Continue the news report on the CETA investment chapter changes from the point where it stops.

- _Extract to read_
>>

Freeland said the modifications were made as part of the legal review of the English text of the CETA deal.
The minister said the amendments include:
- A reformed and permanent investment dispute settlement system.
- A revised process for the selection of tribunal members who will adjudicate investors claims.
- The introduction of an appeals system.
"There have been some modifications to the investment chapter to reflect the shared intent of Canada and the EU to strengthen our provisions on the right to regulate," Freeland said.
"We strongly believe that we have responded to Canadians, to EU citizens, to businesses with a fair, transparent and impartial system."
The minister said she hopes the deal will be ratified later this year and come into force some time in 2017.
EU Trade Commissioner Cecilia Malmström, who was in Brussels for the announcement, said today's agreement is "a clear break" from the old approach.
"By making the system work like an international court, these changes will ensure that citizens can trust it to deliver fair and objective judgments," Malmström said in a written statement.
Conservative trade critic Gerry Ritz said his party welcomed the legal review and urged the Liberals to ratify not just the trade deal with the EU, but also the Trans-Pacific Partnership which the Conservatives secured during the recent election campaign.

<<

- _Dataset_
>>

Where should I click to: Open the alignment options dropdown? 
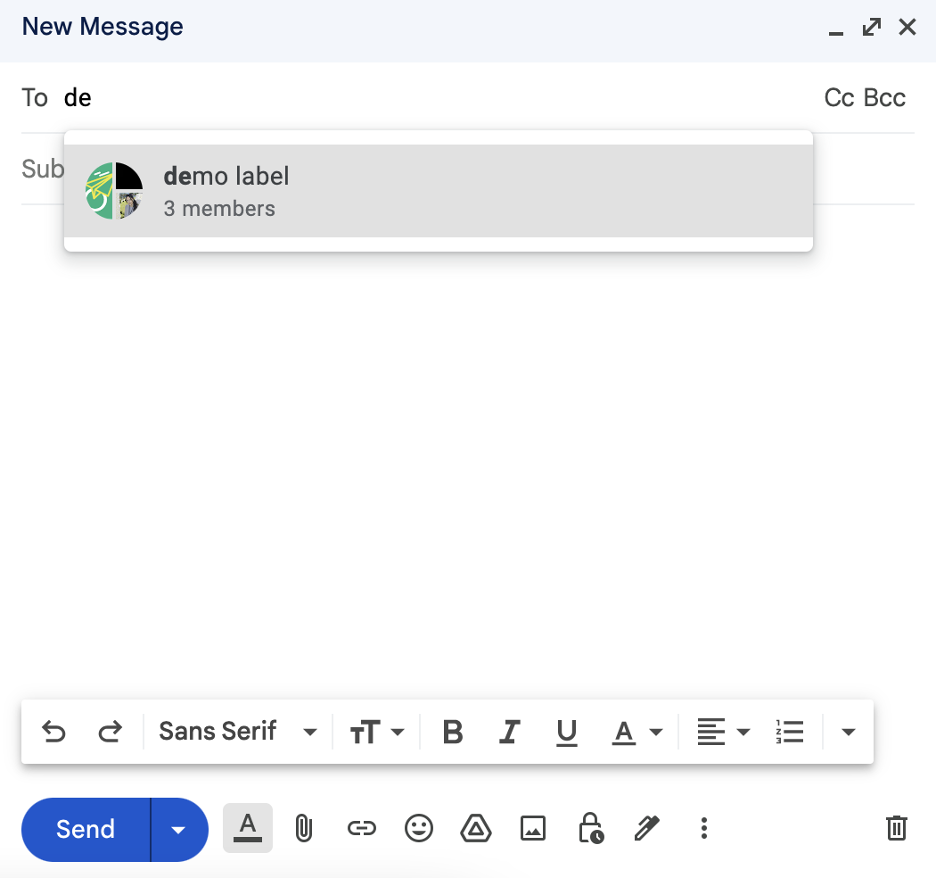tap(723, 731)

<<
>>

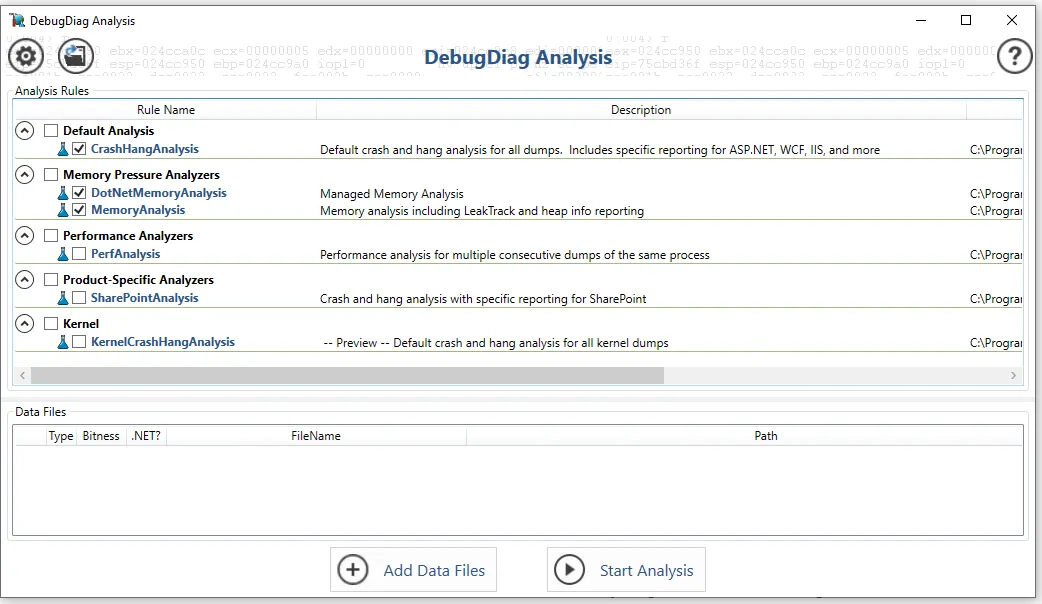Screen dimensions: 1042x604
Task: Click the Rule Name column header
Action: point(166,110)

<<

- _Task output_
"CETA should be ratified immediately as should the TPP which would make Canada the only G7 country with free-trade access to the United States, Europe, Latin America and the Asia-Pacific region," Ritz said in a written statement sent to CBC News.
"If Canada is 'back', why is the Liberal government failing to lead on the biggest multilateral trade agreement in over 20 years."
The two countries will now translate and review the deal's text in French and in the 21 other EU treaty languages.
Investment provisions spark debate
Freeland said she heard "no opposition" to CETA when she held consultations across the country.
But the Council of Canadians, which had been in Europe trying to mobilize opposition to the investor-to-state dispute settlement (ISDS) mechanism, said today's announcement was "smoke and mirrors."
"It still enshrines corporate rights and enables giant European corporations to sue the Canadian government," said Garry Neil, executive director of the Council of Canadians in a written statement.
"Tinkering with the dispute settlement process doesn't change this fundamental flaw."
Adam Taylor, who worked as a senior adviser to former Conservative minister Ed Fast during the negotiations, said while the ISDS mechanism negotiated by the Conservatives was consistent with other deals, negotiations between the U.S. and the EU forced Canada back to the table.
"It was prudent to renegotiate this section in order to preserve the wider gains in every other aspect of the agreement," said Taylor, now director at Ensight Canada's international trade practice, in a phone interview with CBC News.
Taylor said the debate has been "hijacked" by those who oppose trade agreements when investment clauses are there to protect businesses from foreign governments making arbitrary decisions.
Tracey Ramsey, trade critic for the NDP, said the party has some concerns.
"We want to look at the details and are concerned that environmental laws could still be challenged under the new rules," Ramsey said in a written statement sent to CBC News.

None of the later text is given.